Matthew's Classroom

I have been teaching English to kids in Japan for more than 20 years: public elementary schools in Tokyo for 11 years, and Hello Kids Komazawa for the last 9. For 3 years I have been teaching weekly lessons to students at Tsutsujigaoka Kindergarten. As I tend to stay at the same workplace for a long time, I've been able to see the long-term results of my work. Being able to really see children's English communication ability grow has been very rewarding. I mainly use APRICOT materials in my classroom. They best suit my goal of having students use as much English as possible while developing confidence and self-esteem. I enjoy teaching development, and I love discussing English education with other teachers!

    It’s close to the end of the year, and at the school where I teach, each lessons’ regular textbook content has been replaced by Christmas content. The classroom too looks more colorful and magical than usual…


    I have tremendous admiration for the school staff. They always decorate the room beautifully AND they research and prepare materials for quite interesting Christmas arts & crafts for the students. In class-time the teachers hand out the pre-prepared materials to the students and give the instructions on how to make it.


    In your school, do you do arts & crafts often?

    It’s an area I personally don’t have strength in, for two reasons: I’m not overly artistic myself, and I always find it difficult during craft lessons to generate meaningful communication among the students. The teachers I work with often show their students the completed craft sample, then have the students ask for the materials one by one as they make it: “Eyes, please”, “A nose please” “Santa’s hat please” etc. I’m not overly inspired by this interaction because the students all do each step of the craft together and all use the same materials at the same time, so the English is too predictable.


    In order to avoid the predictability of English, this year in all my classes, regardless of age and experience, I decided to:

    1. not show a completed sample
    2. place all the materials on the students’ table at the start
    3. not explain how to make it.


    With all of the materials ready on their table, I said to the students: “Please start.”

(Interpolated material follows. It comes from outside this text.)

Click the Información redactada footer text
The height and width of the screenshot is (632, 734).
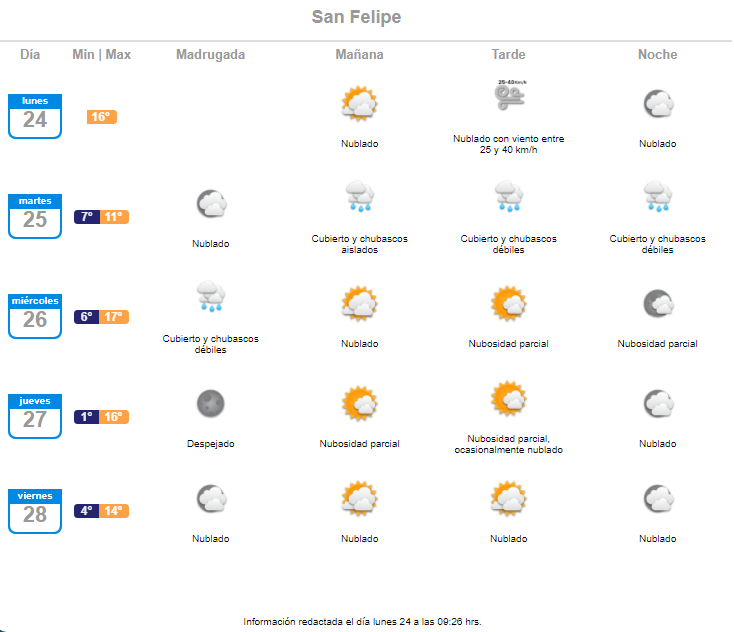pos(362,622)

    After a moment of uncertainty, they asked “What do we do?”

    “Make it, I answered.

    “Make what?” they asked.

    Scooting around the question and with my marker on the whiteboard I said “Try this…” :

    [ take ] ~
    [ put ] ~

    Using gestures I reminded the students the meanings of these two actions, and had them practice saying them.
    Using materials from the trays on the table, I then showed the difference between

    this and these and one of these.

    One enthusiastic student, understanding that I wasn’t going to answer the earlier ”Make what?” question, suddenly took the initiative; reaching for the largest piece on the table she asked:

    “Take this, yes?”


    I instructed students to say “Do we take this?”

    And it began…


    “Do we take this?”

    “Do we put this here?”

    “Do we take these?”

    “Do we put these here?”

    “Do we take one of these?”

    “How many do we take?

    “Is this OK?”

    I answered each question “yes” or “no” accordingly, and the craft slowly came together.

    By all means, check the video. I’m quite happy with the students. As their teacher, I feel their effort to use English is much more important than completing the craft.